24. The apparatus according to any of claims 17-23, wherein the requested data is gathered from the multiple data sources by the network entity via the second network entity.

25. The apparatus according to claim 24, wherein the anonymized data is generated by the network entity through generalizing one or more data fields of the gathered data.

26. The apparatus according to claim 25, wherein the anonymized data is provided to the one or more data consumers via the second network entity.

27. An apparatus, comprising: means for receiving, via a control message from a network entity, a configuration to operate as a data pipeline from multiple data sources to a second network entity and from the second network entity to one or more data consumers based on one or more parameters, wherein the multiple data sources comprise one or more data sources for which data is requested by the one or more data consumers and one or more other data sources; means for receiving the data from the multiple data sources; means for providing the data to the second network entity; means for receiving anonymized data from the second network entity, wherein the anonymized data has been anonymized according an anonymity level; and means for providing the anonymized data to the one or more data consumers.

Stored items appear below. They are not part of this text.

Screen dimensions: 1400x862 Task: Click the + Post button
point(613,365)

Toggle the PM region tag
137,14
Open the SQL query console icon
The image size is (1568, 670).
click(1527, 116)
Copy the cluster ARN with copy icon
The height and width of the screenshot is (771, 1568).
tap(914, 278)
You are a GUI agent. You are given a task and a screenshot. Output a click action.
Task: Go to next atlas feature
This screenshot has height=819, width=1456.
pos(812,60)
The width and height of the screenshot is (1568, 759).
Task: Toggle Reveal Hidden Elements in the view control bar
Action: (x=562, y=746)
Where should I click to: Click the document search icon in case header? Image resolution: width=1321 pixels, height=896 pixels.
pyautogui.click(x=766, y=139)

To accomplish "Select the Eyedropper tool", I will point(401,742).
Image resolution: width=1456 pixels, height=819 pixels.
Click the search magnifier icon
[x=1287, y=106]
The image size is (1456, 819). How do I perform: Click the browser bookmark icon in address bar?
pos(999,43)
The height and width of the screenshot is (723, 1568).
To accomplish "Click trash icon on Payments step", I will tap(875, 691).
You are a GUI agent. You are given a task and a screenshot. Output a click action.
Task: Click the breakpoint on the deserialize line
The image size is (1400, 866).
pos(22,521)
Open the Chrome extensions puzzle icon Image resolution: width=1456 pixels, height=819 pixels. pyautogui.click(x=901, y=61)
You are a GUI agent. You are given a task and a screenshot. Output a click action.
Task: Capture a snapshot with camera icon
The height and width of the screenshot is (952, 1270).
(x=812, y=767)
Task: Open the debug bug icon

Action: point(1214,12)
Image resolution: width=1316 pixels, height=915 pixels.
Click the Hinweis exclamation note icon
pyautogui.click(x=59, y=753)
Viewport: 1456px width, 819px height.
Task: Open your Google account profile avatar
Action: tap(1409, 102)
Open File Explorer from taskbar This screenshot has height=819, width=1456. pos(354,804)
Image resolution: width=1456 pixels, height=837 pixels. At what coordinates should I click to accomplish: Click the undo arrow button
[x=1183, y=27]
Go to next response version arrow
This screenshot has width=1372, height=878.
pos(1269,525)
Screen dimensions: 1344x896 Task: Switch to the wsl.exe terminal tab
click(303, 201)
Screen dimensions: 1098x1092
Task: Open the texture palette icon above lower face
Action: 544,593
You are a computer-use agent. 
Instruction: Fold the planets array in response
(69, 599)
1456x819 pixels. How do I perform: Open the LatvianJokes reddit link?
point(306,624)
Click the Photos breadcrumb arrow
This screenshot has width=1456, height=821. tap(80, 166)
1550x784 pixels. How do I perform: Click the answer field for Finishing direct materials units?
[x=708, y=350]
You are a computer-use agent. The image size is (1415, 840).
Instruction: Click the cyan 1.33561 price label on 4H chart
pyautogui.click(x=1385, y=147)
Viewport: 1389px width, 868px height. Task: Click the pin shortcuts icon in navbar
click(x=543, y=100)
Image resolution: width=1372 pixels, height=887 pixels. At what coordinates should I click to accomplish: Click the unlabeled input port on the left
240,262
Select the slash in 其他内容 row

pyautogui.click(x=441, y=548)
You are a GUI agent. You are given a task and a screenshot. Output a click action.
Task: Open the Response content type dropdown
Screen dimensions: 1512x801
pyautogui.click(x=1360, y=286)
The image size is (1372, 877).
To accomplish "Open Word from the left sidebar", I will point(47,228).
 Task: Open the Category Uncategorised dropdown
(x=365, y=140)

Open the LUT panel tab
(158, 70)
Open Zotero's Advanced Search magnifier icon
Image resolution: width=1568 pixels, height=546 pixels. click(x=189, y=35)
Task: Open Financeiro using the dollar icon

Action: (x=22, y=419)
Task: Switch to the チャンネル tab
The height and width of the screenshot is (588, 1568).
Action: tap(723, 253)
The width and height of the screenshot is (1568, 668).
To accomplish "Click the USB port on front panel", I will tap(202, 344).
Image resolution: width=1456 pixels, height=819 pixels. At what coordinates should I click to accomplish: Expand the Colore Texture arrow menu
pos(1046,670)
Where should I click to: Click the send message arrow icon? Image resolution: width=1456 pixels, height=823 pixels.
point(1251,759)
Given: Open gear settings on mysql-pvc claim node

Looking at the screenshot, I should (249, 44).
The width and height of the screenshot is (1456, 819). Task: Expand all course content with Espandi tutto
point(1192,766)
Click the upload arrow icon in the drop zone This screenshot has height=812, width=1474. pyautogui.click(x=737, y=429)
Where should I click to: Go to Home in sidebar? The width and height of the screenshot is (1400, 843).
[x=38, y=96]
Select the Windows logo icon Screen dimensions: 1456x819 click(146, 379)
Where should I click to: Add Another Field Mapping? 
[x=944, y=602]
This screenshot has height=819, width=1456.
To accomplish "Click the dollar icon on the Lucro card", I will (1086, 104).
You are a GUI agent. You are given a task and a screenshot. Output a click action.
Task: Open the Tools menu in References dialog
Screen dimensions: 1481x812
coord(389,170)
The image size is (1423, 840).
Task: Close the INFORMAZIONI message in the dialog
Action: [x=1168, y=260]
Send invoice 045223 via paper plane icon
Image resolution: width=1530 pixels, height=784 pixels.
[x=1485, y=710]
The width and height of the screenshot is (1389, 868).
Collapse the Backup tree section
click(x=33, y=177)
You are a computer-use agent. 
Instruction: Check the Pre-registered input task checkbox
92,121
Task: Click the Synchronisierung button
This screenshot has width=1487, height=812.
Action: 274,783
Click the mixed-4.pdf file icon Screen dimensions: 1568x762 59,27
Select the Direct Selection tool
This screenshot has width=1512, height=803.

28. The apparatus according to claim 27, wherein a request for the data from the one or more data consumers comprises the anonymity level, or wherein the anonymity level is preconfigured for the network entity. 34

29. The apparatus according to claims 27 or 28, wherein the one or more parameters comprise at least one of: an identifier of the one or more data sources, one or more conditions based on which one or more other data sources are to be selected for inclusion in the multiple data sources, one or more data fields to be included in provided anonymized data, an anonymity level, or a deadline for completing the request.

30. The apparatus according to claim 29, wherein the one or more other data sources are based on the one or more conditions or the anonymity level.

31. The apparatus according to claim 29, wherein the means for providing the anonymized data further comprises: means for providing the anonymized data to the one or more data consumers by the deadline, or wherein the one or more conditions are modified based on failing to provide the anonymized data by the deadline.

32. The apparatus according to claim 31, wherein the anonymized data is generated by the second network entity by generalizing one or more data fields of the data provided to the second network entity.

33. A non-transitory computer readable medium comprising program instructions for causing an apparatus to perform at least the following: receiving, from one or more data consumers, a request for data from one or more data sources, wherein the request is associated with one or more parameters, wherein the one or more parameters comprise an anonymity level for the requested data; configuring, via a first control message, multiple data sources to provide the 35 requested data, wherein the multiple data sources are based on the anonymity level, wherein the multiple data sources comprise the one or more data sources; configuring, via a second control message, a network entity to generate anonymized data based on the one or more parameters; and configuring, via a third control message, a second network entity to operate as a data pipeline from the multiple data sources to the network entity and from the network entity to the one or more data consumers based on the one or more parameters.

34. A non-transitory computer readable medium comprising program instructions for causing an apparatus to perform at least the following: receiving, via a control message from a network entity, a configuration to operate as a data pipeline from multiple data sources to a second network entity and from the second network entity to one or more data consumers based on one or more parameters, wherein the multiple data sources comprise one or more data sources for which data is requested by the one or more data consumers and one or more other data sources; receiving the data from the multiple data sources; providing the data to the second network entity; receiving anonymized data from the second network entity, wherein the anonymized data has been anonymized according an anonymity level; and providing the anonymized data to the one or more data consumers.